• Exercise details:
Copy the text of each entry below word for word, leaving out the pictures.
—————
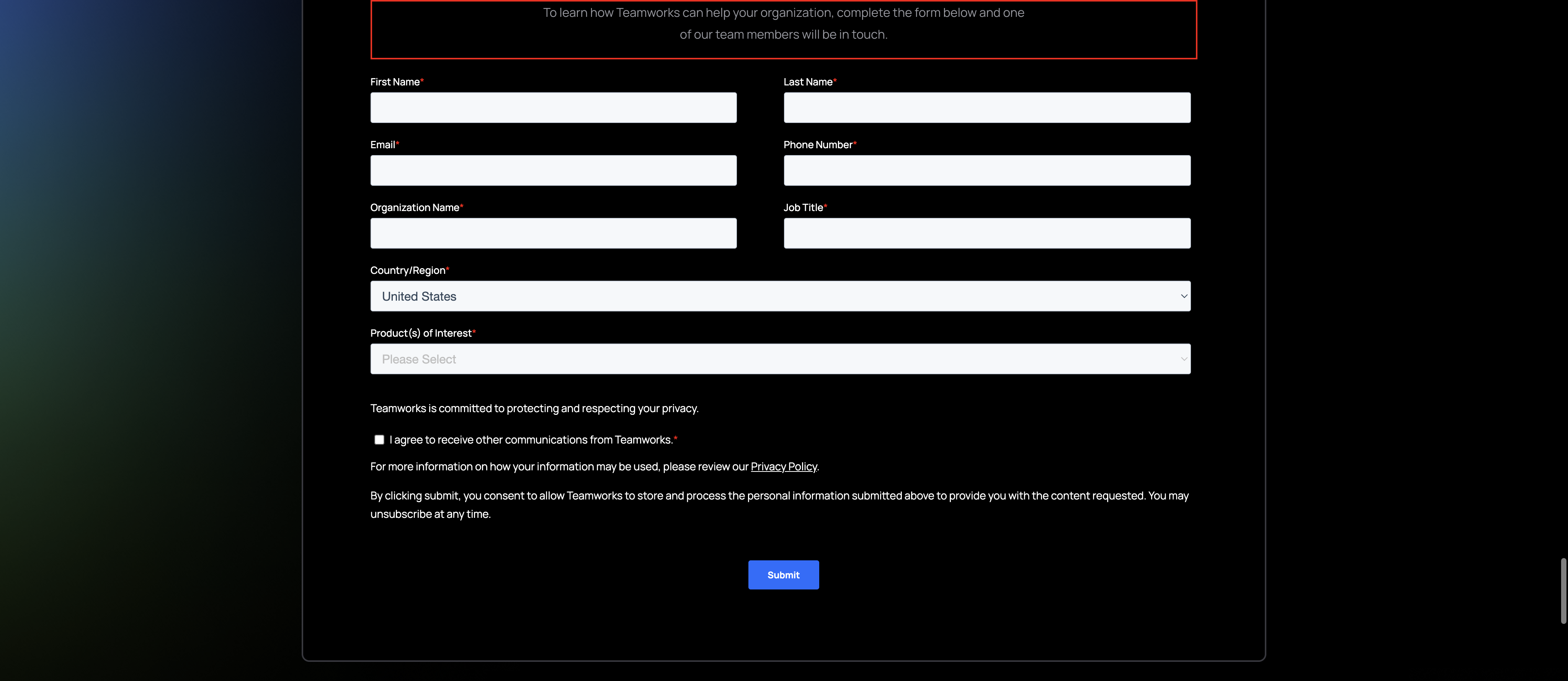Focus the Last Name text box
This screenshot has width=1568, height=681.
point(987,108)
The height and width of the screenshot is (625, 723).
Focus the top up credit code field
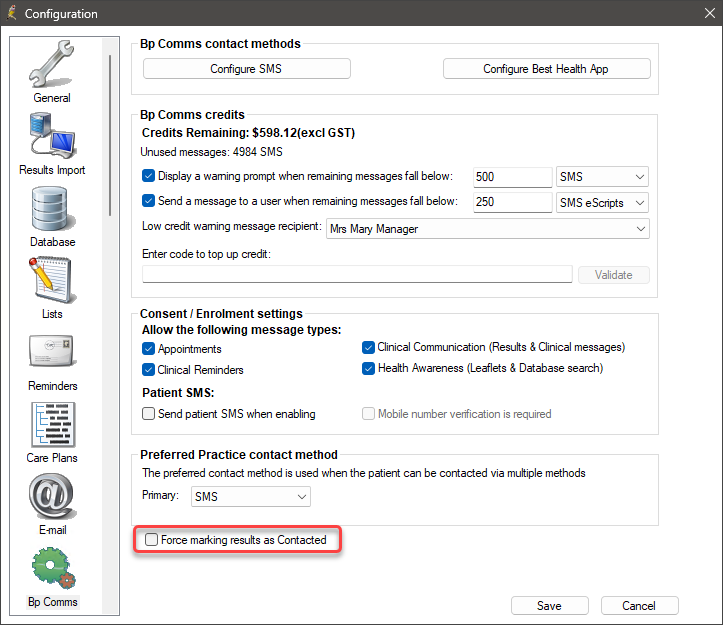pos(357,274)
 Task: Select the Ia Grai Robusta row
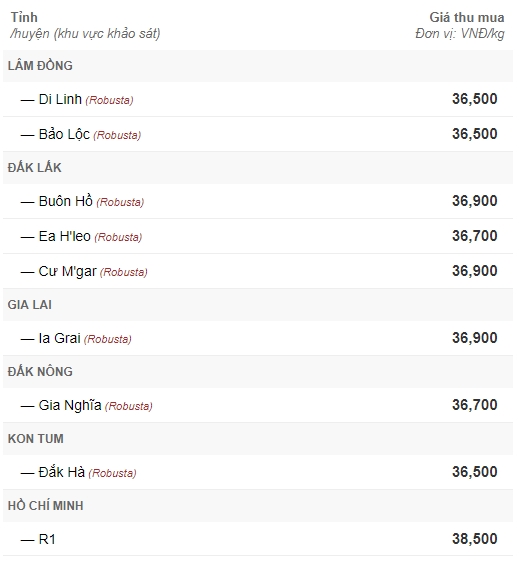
—————
• Finished exercise:
Focus the Last Name text box
This screenshot has width=1568, height=681.
point(987,108)
The height and width of the screenshot is (625, 723).
Focus the top up credit code field
pos(357,274)
 Task: Select the Ia Grai Robusta row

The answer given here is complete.